SLC25A12, a susceptibility gene for autism spectrum disorders (ASDs) that is mutated in a neurodevelopmental syndrome, encodes a mitochondrial aspartate/glutamate carrier (AGC1). AGC1 is an important component of the malate/aspartate shuttle, a crucial system supporting oxidative phosphorylation and ATP production.
We characterized mice with a disruption of the Slc25a12 gene, followed by confirmatory in vitro studies.

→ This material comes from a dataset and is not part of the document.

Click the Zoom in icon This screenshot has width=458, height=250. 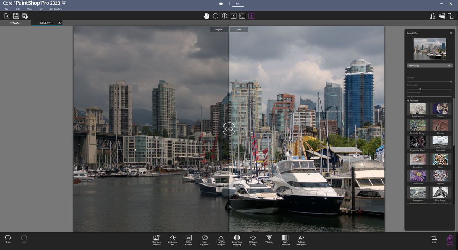224,16
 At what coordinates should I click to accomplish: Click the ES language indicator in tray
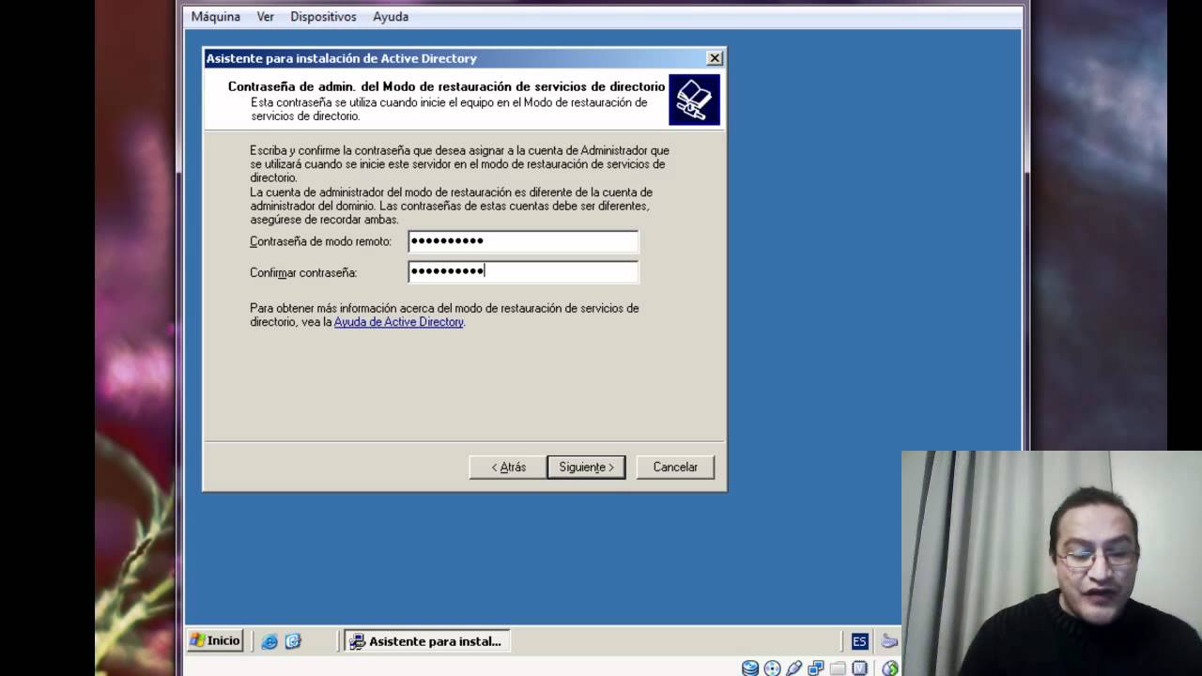pyautogui.click(x=859, y=641)
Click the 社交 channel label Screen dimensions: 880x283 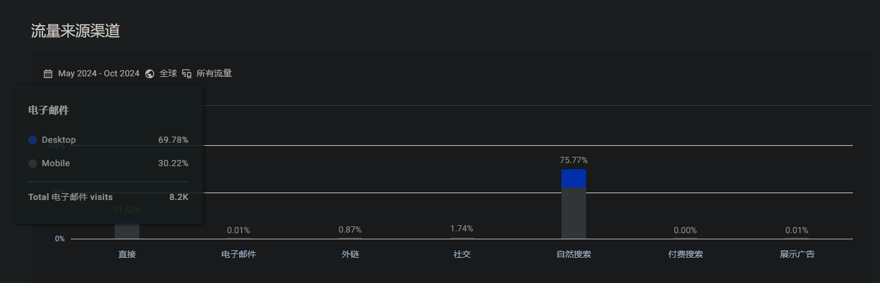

Slc25a12-knockout mice, which showed no AGC1 by immunoblotting, were born normally but displayed delayed development and died around 3 weeks after birth. In P13-14 knockout brains, the brains were smaller with no obvious alteration in gross structure. However, we found a reduction in myelin basic protein (MBP)-positive fibers, consistent with a previous report. Furthermore, the neocortex of knockout mice contained abnormal neurofilamentous accumulations in neurons, suggesting defective axonal transport and/or neurodegeneration. Slice cultures prepared from knockout mice also showed a myelination defect, and reduction of Slc25a12 in rat primary oligodendrocytes led to a cellautonomous reduction in MBP expression. Myelin deficits in slice cultures from knockout mice could be reversed by administration of pyruvate, indicating that reduction in AGC1 activity leads to reduced production of aspartate/N-acetyl aspartate (NAA) and/or alterations in the NADH/NAD+ ratio, resulting in myelin defects.
Our data implicate AGC1 activity in myelination and in neuronal structure, and indicate that while loss of AGC1 leads to hypomyelination and neuronal changes, subtle alterations in AGC1 expression could affect brain development contributing to increased autism susceptibility.